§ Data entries
--------------------------------

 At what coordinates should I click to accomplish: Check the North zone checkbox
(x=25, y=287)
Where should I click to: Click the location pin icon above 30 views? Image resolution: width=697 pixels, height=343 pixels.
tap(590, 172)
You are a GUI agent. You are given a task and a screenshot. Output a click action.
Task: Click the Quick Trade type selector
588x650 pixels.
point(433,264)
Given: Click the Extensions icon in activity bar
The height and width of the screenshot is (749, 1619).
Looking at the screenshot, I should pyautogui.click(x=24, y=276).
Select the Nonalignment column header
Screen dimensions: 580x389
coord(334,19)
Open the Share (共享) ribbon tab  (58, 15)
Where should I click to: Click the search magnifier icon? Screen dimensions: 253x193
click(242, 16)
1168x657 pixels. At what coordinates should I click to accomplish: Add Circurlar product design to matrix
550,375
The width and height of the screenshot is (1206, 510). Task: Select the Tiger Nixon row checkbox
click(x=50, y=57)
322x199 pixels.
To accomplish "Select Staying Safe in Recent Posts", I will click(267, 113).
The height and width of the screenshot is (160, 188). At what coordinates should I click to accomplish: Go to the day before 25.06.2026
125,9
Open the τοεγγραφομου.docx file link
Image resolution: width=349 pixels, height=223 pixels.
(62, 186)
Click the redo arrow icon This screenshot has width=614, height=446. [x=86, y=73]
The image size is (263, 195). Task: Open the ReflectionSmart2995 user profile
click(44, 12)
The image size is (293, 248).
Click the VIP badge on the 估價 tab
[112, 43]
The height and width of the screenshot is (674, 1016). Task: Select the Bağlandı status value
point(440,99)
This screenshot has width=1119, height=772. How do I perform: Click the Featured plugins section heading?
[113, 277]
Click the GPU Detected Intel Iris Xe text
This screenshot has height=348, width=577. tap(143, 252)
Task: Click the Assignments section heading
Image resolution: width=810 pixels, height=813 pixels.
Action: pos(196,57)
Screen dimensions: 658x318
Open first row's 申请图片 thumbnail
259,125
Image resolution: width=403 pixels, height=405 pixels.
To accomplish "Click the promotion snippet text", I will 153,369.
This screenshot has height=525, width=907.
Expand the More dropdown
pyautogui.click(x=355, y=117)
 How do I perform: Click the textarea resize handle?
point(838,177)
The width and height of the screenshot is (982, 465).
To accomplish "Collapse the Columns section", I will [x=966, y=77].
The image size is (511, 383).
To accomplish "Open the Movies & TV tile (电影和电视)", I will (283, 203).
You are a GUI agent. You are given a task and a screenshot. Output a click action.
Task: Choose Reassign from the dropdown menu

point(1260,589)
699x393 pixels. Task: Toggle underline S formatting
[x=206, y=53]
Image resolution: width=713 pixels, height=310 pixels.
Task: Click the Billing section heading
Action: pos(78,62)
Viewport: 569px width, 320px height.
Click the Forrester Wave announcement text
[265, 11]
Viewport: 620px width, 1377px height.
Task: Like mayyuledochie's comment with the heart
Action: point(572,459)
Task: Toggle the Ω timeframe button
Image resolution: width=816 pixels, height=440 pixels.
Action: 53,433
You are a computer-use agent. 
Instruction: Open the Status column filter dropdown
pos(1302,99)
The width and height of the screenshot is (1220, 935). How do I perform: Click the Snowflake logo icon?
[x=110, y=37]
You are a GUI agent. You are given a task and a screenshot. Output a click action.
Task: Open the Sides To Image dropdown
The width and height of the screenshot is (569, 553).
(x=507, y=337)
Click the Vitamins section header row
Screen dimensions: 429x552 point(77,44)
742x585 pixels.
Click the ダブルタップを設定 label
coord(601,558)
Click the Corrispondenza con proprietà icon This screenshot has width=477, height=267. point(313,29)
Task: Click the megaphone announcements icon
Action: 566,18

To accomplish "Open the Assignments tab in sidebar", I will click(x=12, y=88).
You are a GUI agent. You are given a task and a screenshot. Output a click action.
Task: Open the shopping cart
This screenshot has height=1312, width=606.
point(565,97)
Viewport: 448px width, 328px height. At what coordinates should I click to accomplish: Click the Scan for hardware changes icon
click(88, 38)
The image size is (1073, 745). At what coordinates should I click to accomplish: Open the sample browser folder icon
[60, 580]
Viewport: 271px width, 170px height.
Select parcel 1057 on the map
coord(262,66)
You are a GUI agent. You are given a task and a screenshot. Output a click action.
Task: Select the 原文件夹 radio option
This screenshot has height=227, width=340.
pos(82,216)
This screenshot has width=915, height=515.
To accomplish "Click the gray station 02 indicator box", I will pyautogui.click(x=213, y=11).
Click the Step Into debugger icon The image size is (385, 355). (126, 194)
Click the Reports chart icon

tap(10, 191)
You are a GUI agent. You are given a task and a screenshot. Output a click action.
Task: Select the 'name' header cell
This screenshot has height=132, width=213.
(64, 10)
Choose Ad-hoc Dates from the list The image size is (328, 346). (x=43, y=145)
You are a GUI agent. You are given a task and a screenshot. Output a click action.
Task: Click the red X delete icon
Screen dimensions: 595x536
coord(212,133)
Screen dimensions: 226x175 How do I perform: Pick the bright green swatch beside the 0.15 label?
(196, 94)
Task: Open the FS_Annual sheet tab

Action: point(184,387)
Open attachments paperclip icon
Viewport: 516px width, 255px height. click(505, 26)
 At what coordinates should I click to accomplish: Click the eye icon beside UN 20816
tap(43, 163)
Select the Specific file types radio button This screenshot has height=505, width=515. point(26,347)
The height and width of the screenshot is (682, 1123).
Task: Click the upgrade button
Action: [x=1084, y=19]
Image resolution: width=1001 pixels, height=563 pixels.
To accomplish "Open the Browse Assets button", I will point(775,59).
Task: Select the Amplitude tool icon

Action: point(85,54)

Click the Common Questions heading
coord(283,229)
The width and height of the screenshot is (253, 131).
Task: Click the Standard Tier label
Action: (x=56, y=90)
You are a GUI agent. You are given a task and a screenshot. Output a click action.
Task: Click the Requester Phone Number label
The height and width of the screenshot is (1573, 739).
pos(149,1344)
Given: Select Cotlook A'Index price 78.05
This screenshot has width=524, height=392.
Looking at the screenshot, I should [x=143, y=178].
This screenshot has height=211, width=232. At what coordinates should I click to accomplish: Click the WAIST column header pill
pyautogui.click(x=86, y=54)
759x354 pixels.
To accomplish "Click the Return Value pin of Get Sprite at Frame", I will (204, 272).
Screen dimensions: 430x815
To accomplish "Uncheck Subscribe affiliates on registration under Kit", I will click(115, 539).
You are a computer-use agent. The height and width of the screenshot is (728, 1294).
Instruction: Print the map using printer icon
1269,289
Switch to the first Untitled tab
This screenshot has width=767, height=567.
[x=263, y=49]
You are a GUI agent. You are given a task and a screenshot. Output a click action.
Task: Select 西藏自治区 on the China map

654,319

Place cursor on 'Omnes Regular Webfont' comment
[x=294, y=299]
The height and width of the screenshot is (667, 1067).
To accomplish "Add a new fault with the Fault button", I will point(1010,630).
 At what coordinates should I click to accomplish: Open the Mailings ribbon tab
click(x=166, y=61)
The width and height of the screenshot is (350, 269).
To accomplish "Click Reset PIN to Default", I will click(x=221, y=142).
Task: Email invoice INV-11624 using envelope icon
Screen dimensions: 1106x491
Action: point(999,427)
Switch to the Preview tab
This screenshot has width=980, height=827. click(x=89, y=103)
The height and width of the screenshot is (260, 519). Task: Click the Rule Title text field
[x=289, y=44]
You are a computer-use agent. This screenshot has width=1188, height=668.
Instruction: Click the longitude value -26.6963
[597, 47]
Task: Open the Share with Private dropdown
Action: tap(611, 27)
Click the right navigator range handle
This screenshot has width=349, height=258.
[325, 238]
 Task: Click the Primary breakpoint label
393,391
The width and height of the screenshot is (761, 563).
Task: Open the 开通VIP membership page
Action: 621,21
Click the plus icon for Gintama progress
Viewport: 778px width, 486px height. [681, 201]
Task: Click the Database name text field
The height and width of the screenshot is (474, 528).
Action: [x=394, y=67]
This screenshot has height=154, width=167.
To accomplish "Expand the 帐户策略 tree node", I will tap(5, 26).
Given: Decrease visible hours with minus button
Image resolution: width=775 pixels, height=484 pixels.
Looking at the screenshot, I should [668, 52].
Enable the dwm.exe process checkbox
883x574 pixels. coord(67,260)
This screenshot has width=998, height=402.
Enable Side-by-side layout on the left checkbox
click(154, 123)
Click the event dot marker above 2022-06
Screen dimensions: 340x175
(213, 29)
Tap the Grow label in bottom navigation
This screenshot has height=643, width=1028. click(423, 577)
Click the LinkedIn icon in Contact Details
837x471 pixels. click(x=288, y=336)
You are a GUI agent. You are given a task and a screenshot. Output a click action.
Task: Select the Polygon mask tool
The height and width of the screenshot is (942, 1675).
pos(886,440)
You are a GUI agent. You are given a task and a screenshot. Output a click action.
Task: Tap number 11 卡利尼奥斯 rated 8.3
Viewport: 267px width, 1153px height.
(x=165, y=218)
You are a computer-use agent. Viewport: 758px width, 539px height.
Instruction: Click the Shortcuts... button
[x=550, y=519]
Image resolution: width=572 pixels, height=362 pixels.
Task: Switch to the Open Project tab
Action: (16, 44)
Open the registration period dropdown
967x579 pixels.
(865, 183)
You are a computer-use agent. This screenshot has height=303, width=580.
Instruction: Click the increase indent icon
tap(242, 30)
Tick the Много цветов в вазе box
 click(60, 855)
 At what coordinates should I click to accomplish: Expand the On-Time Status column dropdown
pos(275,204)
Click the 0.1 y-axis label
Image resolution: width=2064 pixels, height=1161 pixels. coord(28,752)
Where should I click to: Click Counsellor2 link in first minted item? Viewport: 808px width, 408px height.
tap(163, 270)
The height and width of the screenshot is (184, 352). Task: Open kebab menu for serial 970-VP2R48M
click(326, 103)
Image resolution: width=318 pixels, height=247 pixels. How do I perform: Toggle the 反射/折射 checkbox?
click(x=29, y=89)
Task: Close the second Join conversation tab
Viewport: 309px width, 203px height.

--------------------------------

§ Exercise task
Rewrite everything from the line containing "The width and height of the screenshot is (982, 465)." down to the line containing "will (283, 203).", adding 38 to every coordinate in the answers and carrying over the rest unchanged.

§ Expected output
The width and height of the screenshot is (982, 465).
To accomplish "Collapse the Columns section", I will [x=1004, y=115].
The image size is (511, 383).
To accomplish "Open the Movies & TV tile (电影和电视)", I will (321, 241).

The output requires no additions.